Socrates didn't have as much to learn.


----------



## Dinkeldog (Mar 10, 2005)

johnsemlak said:
			
		

> Is R.A. Salvatore famous enough (or just too obvious)?  Robert Jordan as well.
> 
> I would think most fantasy novelists nowadays have had some exposure to gaming.




I would think so, too.  Raymond Feist's Magician books were taken directly from his Midkemia campaign, as legend goes.


----------



## diaglo (Mar 10, 2005)

Bonzi said:
			
		

> Matthew Lillard used to game, not sure if he still does or not.




he is the SLC Punk.


----------



## Ry (Mar 10, 2005)

Didn't Spielburg use to play?  He was going to put it in E.T. except TSR was dumb and wanted to charge him lots of money.


----------



## Steverooo (Mar 10, 2005)

shaylon said:
			
		

> Claudia Christian from Babylon 5 is probably the most famous LARPer (live action).

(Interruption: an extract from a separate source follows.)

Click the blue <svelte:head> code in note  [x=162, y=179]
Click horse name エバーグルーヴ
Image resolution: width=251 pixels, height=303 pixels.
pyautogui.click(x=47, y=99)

She played some RPG, too.  It wasn't D&D, it was something you've probably never heard of...  It used to be advertised on her web site (but it's no longer there, I just checked).  It has probably gone belly-up.  Still, she GMed it, at some Con...


----------



## VorpalBunny (Mar 10, 2005)

Stephen Colbert from The Daily Show was a BIG D&Der back in the day...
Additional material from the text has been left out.